_Your task_
Begin at the line where "Task: Select the Rectangular Marquee tool" appears and reproduce exactly every line through the end of the data below, both included, skipping pictures.

_Given data_
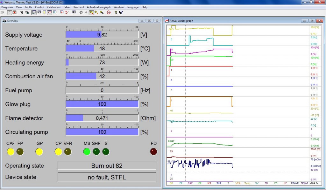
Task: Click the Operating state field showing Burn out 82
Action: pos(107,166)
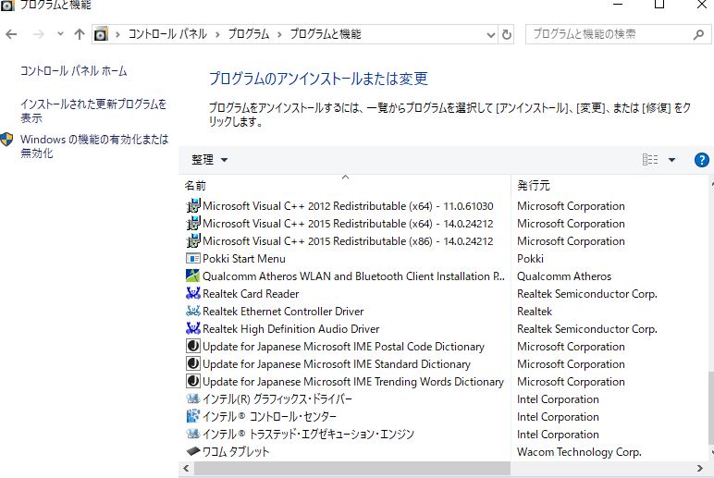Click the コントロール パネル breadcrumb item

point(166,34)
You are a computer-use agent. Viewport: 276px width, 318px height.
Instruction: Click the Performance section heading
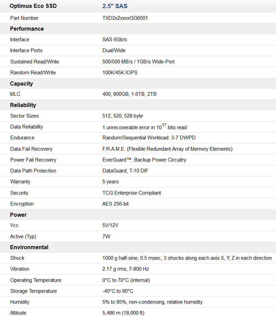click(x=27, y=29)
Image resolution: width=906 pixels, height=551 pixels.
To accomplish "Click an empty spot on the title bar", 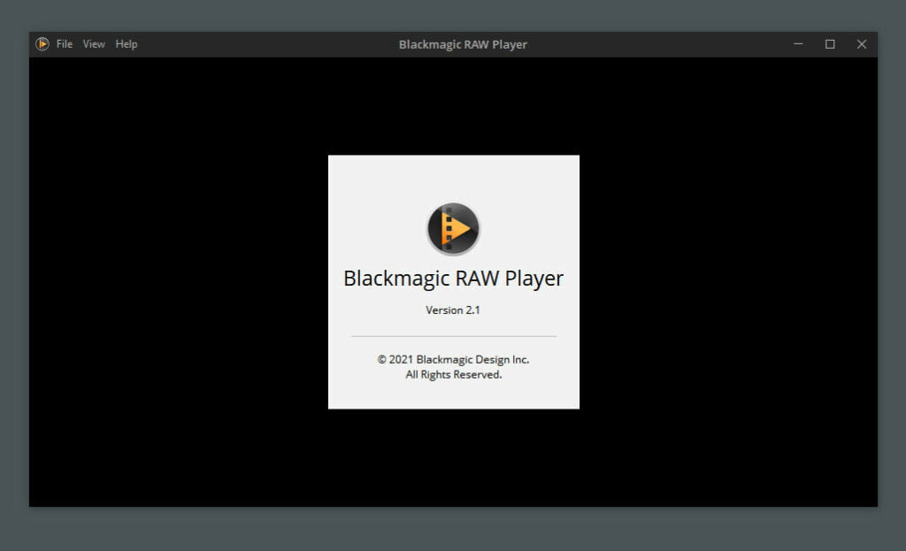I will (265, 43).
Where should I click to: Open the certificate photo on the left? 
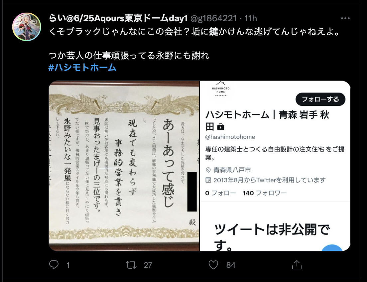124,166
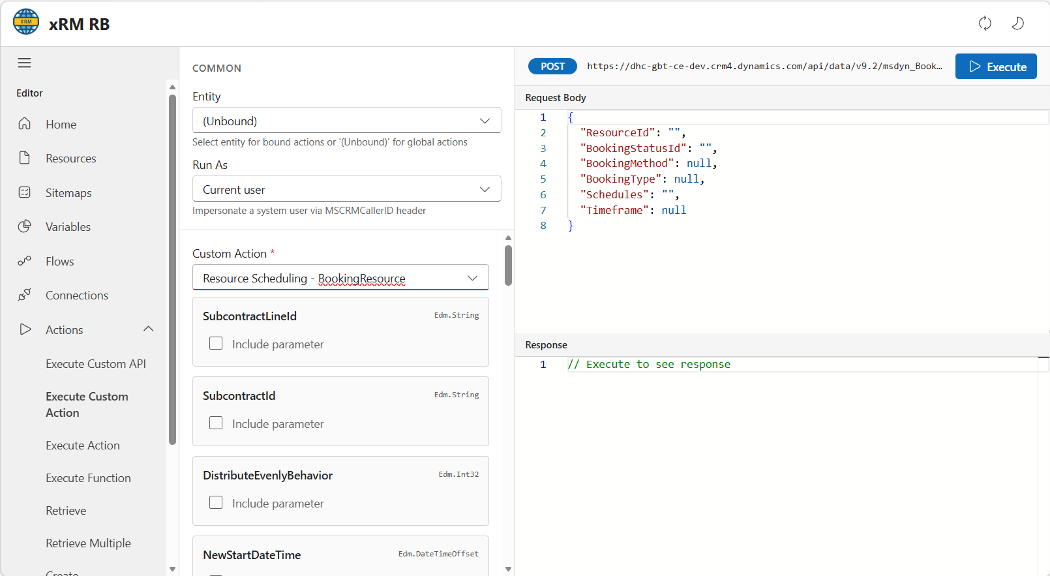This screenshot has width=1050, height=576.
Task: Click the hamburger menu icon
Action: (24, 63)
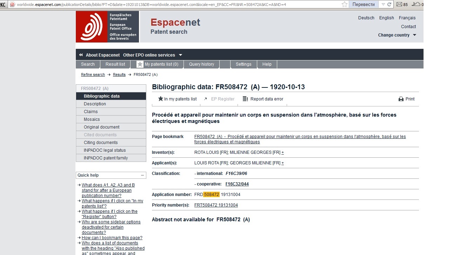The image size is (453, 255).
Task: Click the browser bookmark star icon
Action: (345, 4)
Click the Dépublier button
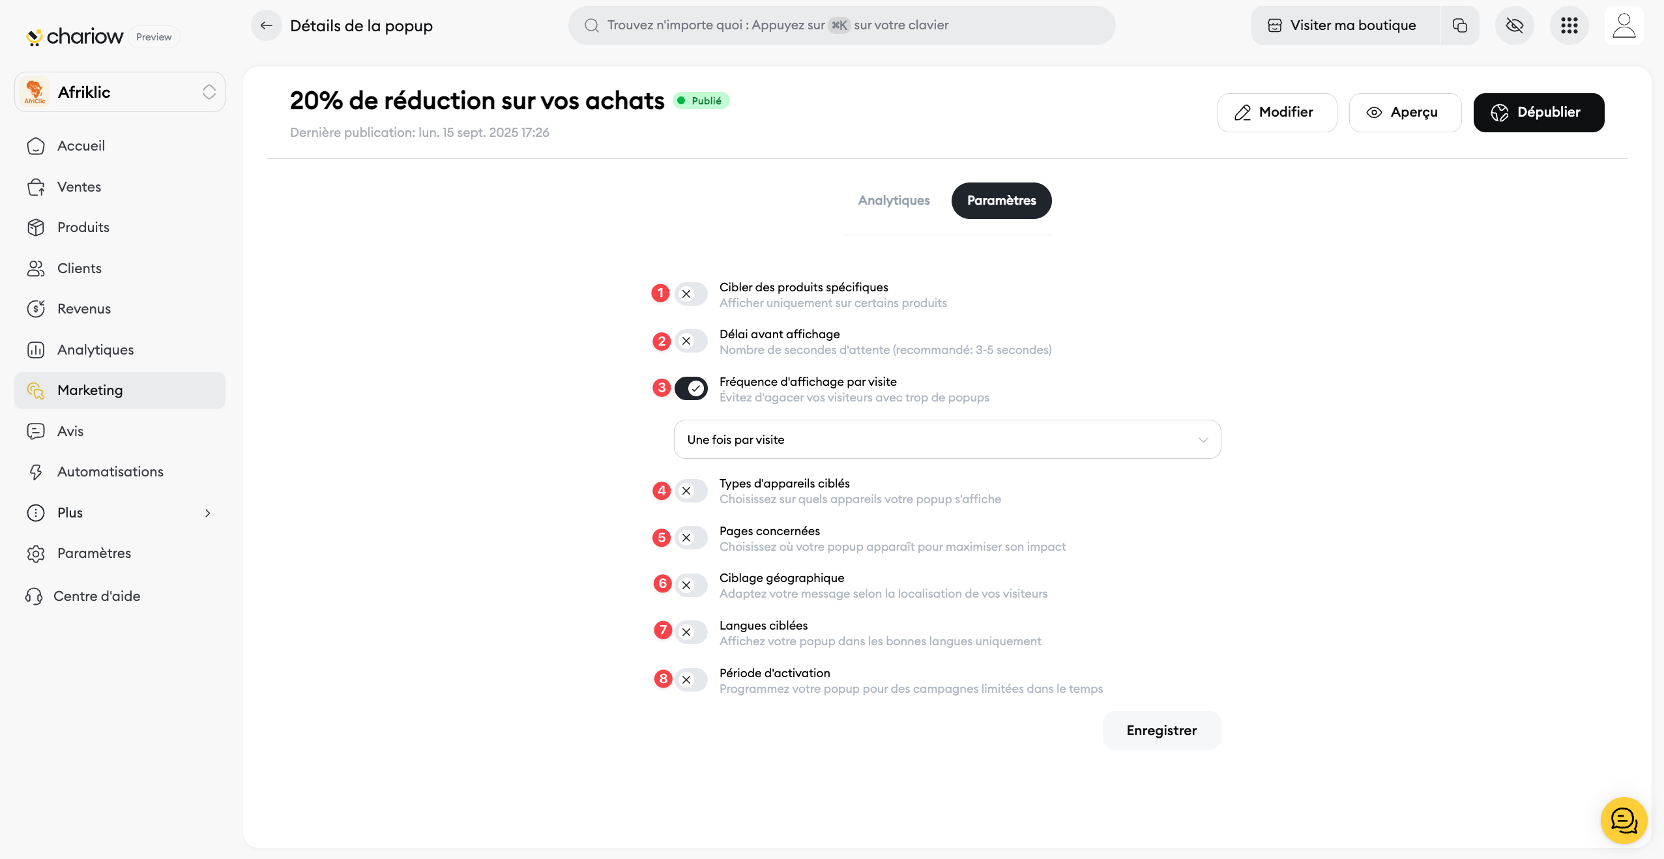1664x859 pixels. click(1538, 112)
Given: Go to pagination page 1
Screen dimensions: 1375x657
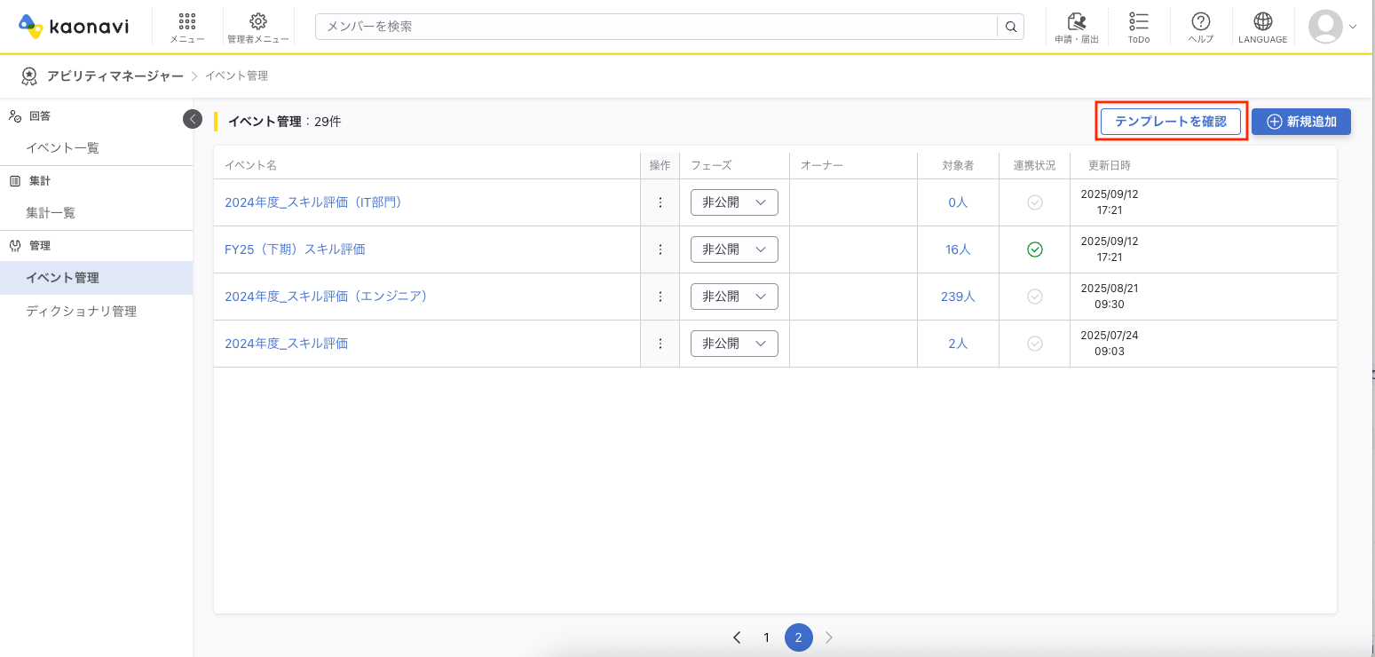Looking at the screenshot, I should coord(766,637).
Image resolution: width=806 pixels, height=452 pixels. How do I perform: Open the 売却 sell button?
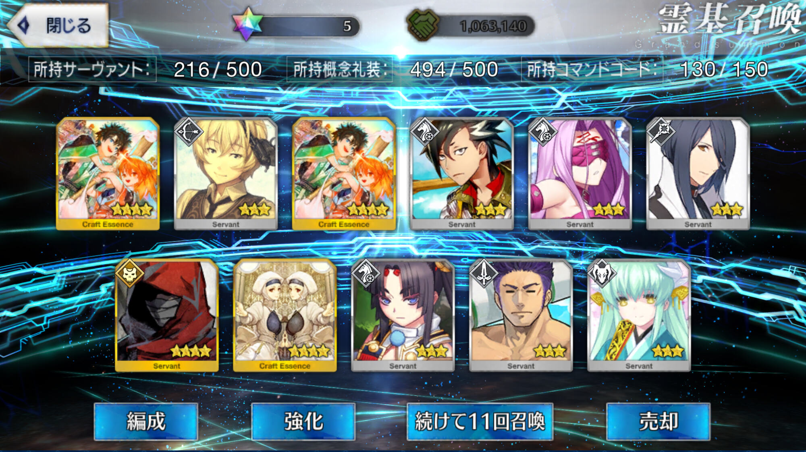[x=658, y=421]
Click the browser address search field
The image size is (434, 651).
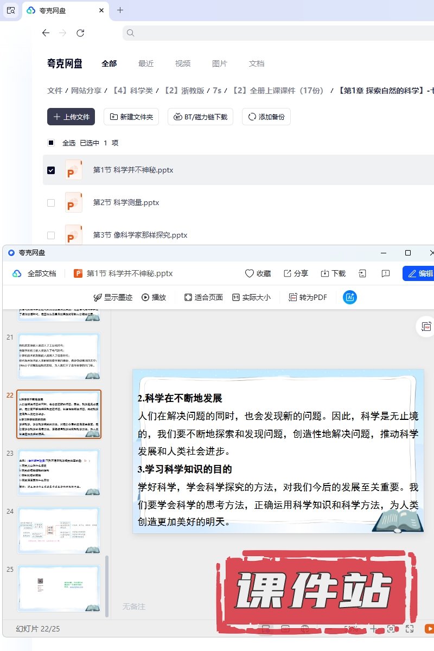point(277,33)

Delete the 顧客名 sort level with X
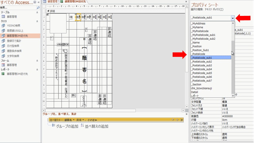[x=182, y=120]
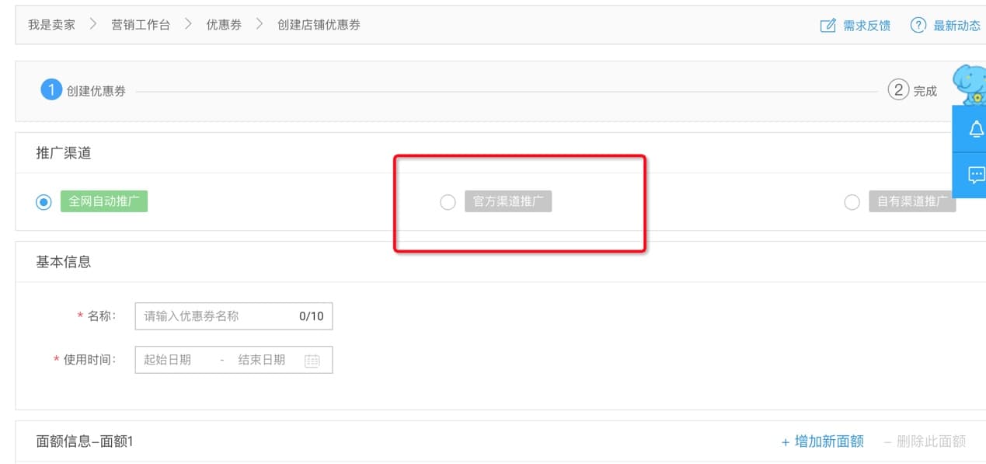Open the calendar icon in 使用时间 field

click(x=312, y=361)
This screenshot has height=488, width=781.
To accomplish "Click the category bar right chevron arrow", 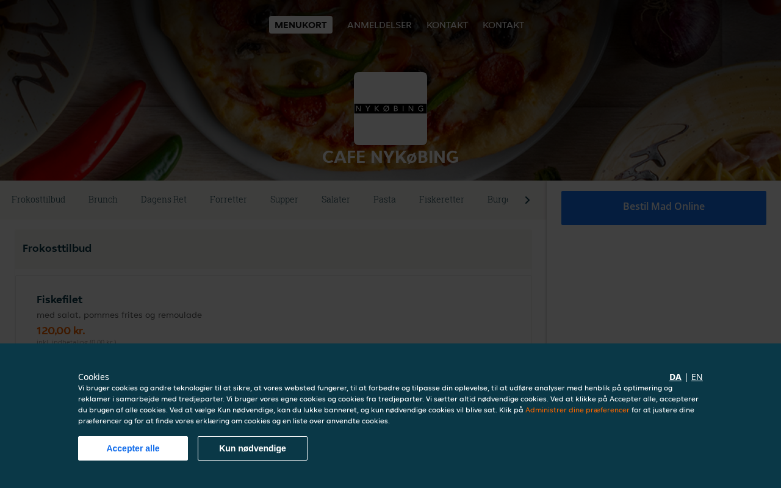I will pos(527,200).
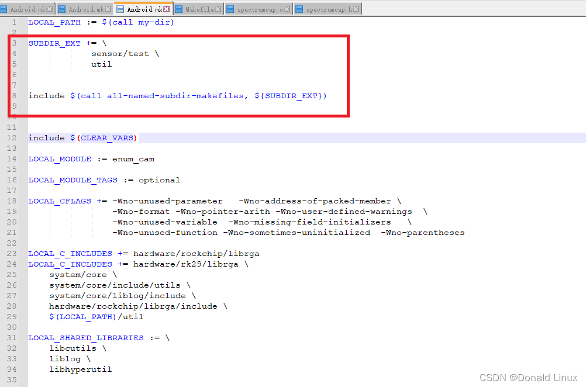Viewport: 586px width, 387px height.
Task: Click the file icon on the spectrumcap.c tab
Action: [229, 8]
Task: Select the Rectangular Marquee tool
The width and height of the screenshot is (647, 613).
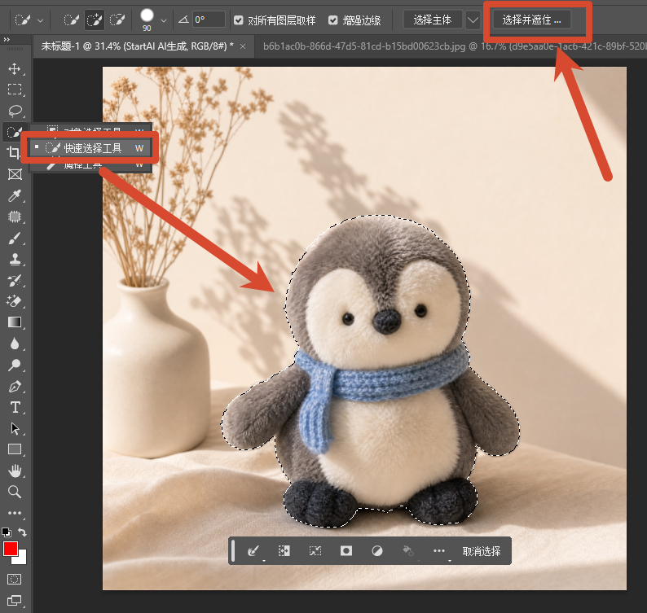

_Response to this exercise_
Task: Select the Rectangular Marquee tool
The width and height of the screenshot is (647, 613).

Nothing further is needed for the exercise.